Here’s a glute warmup I do before running, though it’s a little more complicated. You can start by holding each leg in the air for 10 sec to help you “find” your glutes again.

Doing these things pre-run and then letting yourself run naturally will help your hips extend better.

To make more progress on changing your habits of shortening your hip flexors, what really works are Feldenkrais lessons. I’ve got a set of two that work together to help you feel how to connect your whole body into an easy movement of hip extension through late stance and toe-off, and also how to use your glutes properly to support you in midstance. If you haven’t already got them, get them here:

Stay tuned over the coming weeks for more about hip extension in running, because I’m not anywhere near done with this topic.

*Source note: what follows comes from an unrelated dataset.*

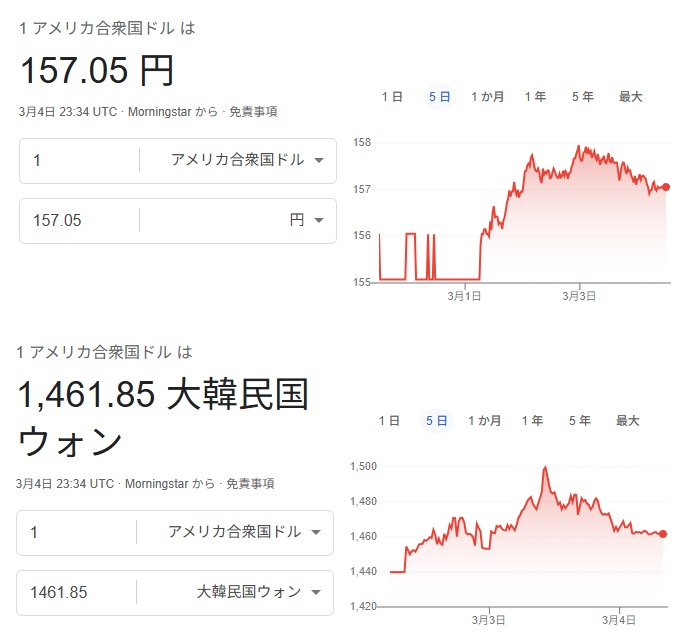Select the 1日 tab on won chart

point(389,421)
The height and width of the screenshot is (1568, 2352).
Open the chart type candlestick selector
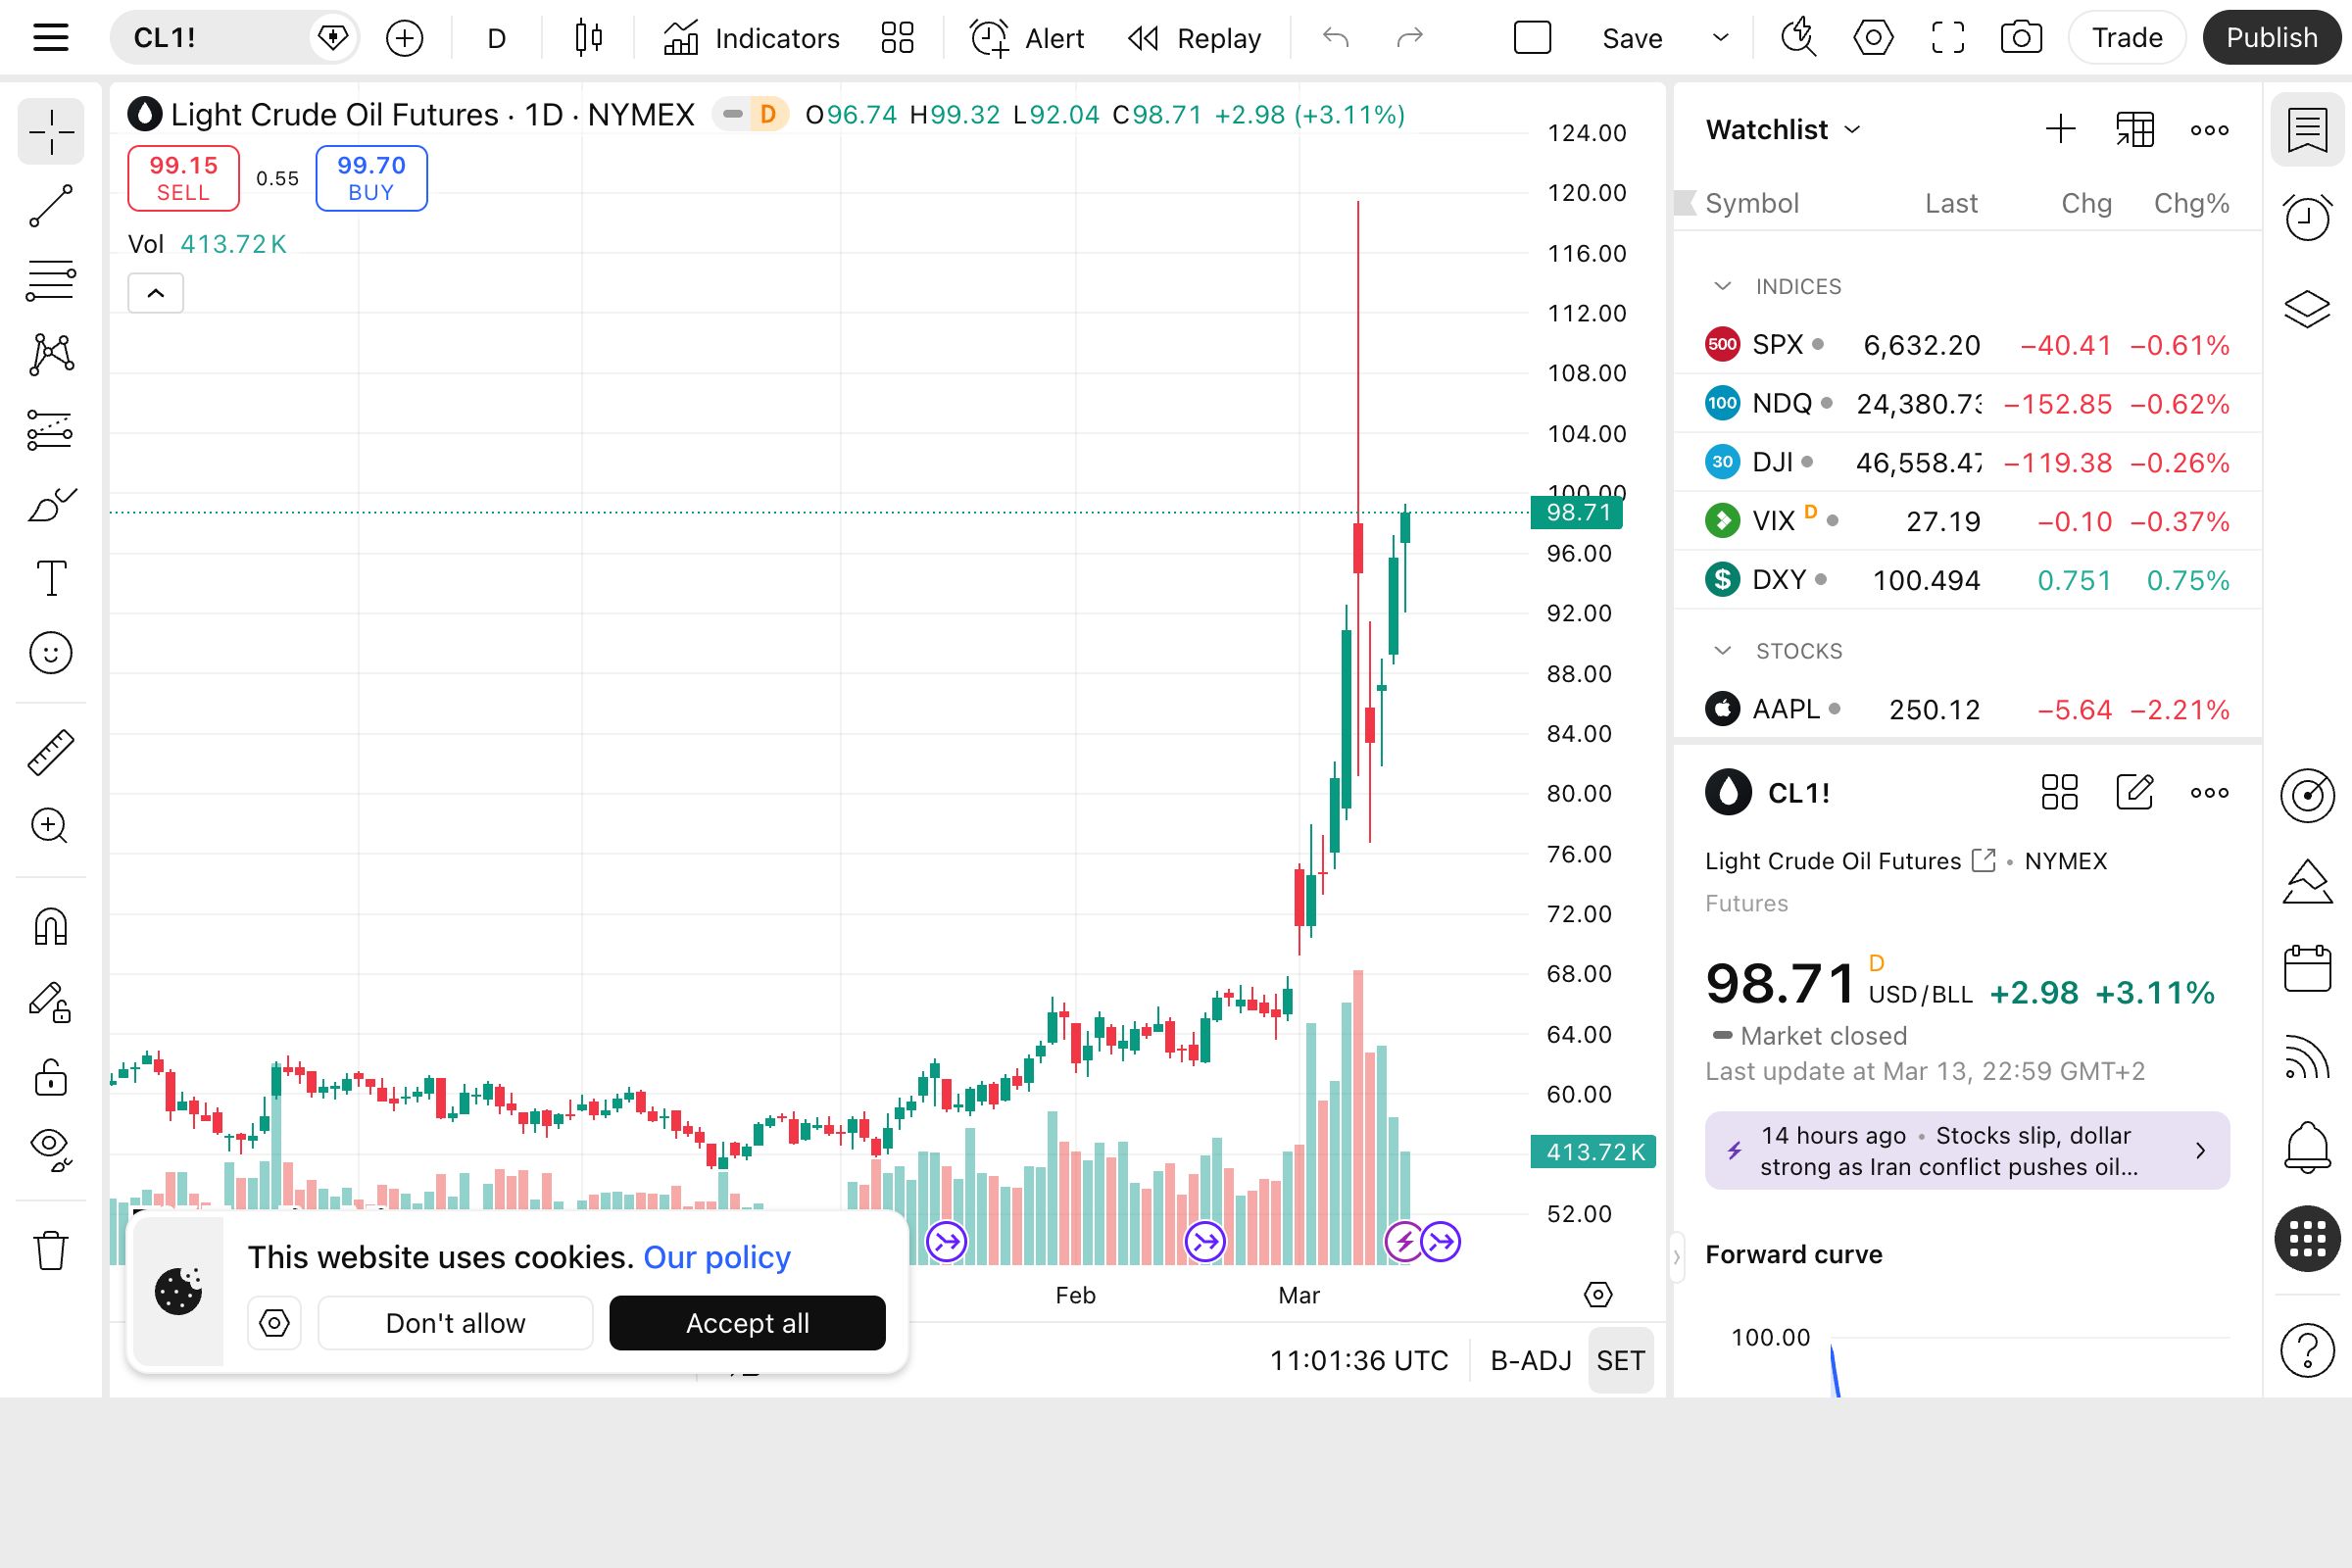click(x=589, y=38)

Here's the Facebook Live I did on this blog post, demonstrating what I was talking about and expanding on it:

Posted by The Balanced Runner on Friday, September 22, 2017

7 thoughts on “Activating Your Glutes Fixes Tight Hip Flexors… or does it?”

  1. I see what you meant before. Question though, when you try to push something heavy, like a car, I think it helps to use the Gluts, but I understand that running is different.
    Do you need to “activate” them for for sprints (60-100-200m)?

    Reply
    • The key question though, Lawrence, is what are the glutes the main muscles *for* in running. How and when and why do they fire.

      Reply
  2. Hi! I would like to hear your opinion on pelvis position while running and what effect does that have in recruitment of hip flexors and quads vs. glutes?

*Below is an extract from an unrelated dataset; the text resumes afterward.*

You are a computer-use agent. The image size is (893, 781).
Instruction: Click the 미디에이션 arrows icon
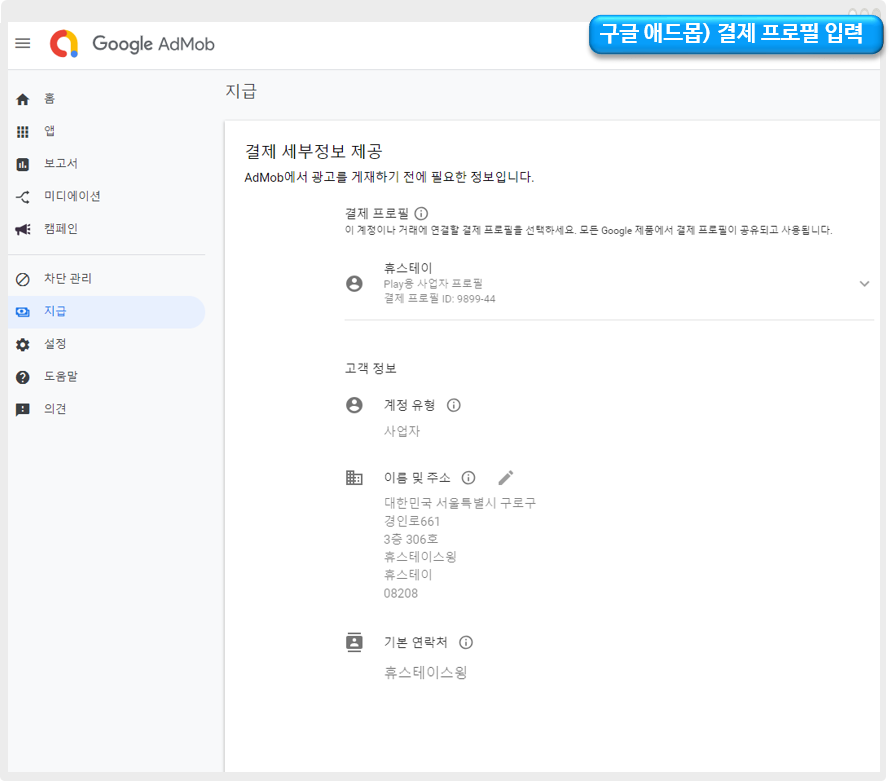23,197

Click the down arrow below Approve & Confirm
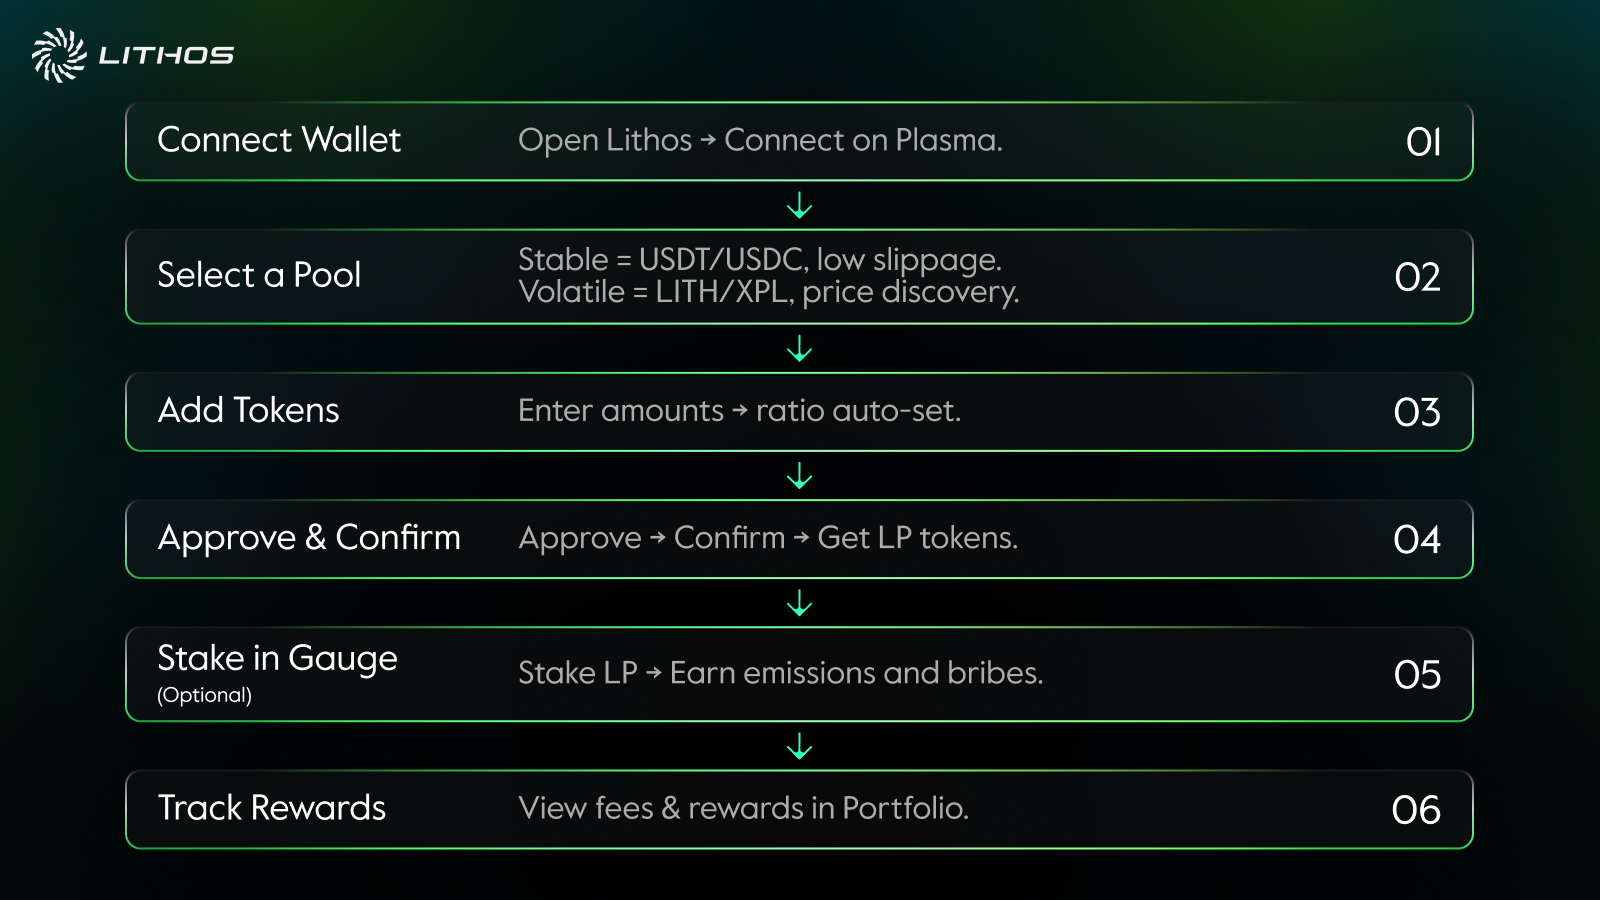click(799, 603)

    Most running advice says to keep you pelvis in neutral position (ie. no anterior or posterior pelvic tilt). I used to have pain on my quads while running and awfully tight hip flexors and back pain, and then I saw myself running in a video and I had a strong forward lean. I started to run in a more upright position and tried to keep my pelvis neutral and actually move my body weight slightly back and first it felt akward and like I was leaning back (although when I saw myself from the side view I still had small forward lean) but after a while I noticed my quads didn’t hurt anymore. I can now run without my quads hurting and my hip flexors are not are sore as they used to be. What I also noted when I started to run more upright and shift my body weight back was that I could feel my butt activating even though I wasn’t trying to squeese the glutes. So can having too much forward lean an or anterior pelvic tilt cause the inactivation of the glutes. I used to never feel my glutes when I had more of a lean forward?

    Reply
    • Dee, from the overall picture you’ve painted, I would guess that when you had the deeper forward lean, you also had your hip joints behind your ankle joints at midstance (instead of vertically aligned as they should be). That’s what causes quad pain. The way you described your weight shift as you began running more upright suggests to me that you moved your pelvis forward as you moved your upper body backwards, and it’s this forward movement of the pelvis that fixed your quad pain, rather than the fact that you were more upright. In fact, a correct forward lean with the pelvis over rather than behind the stance foot at midstance uses the glutes very well. So you’ve found a way of running that makes you feel better–that’s good news! But that doesn’t necessarily mean it’s the best. You could be feeling better yet. I’d really encourage you to do the Mind Your Running Challenge (signup link in the sidebar if you’re on a computer, or below if you’re on a smartphone), which will help clarify how the forward lean works and the pelvis/foot alignment so you can keep your quads feeling good while also benefitting from a forward lean.

      Reply
  3. This is super interesting! I have a hunch that I’m walking in a way that always puts a lot of stress on my quads and hip flexors, so that they’re chronically tight and I get pain below the knee cap with hip flexion. And my quads always feel like I’ve just ran a marathon or cycled up Mount Everest.

    My question is, how should I walk (or think of walking) to avoid that tension on my quads and hip flexors?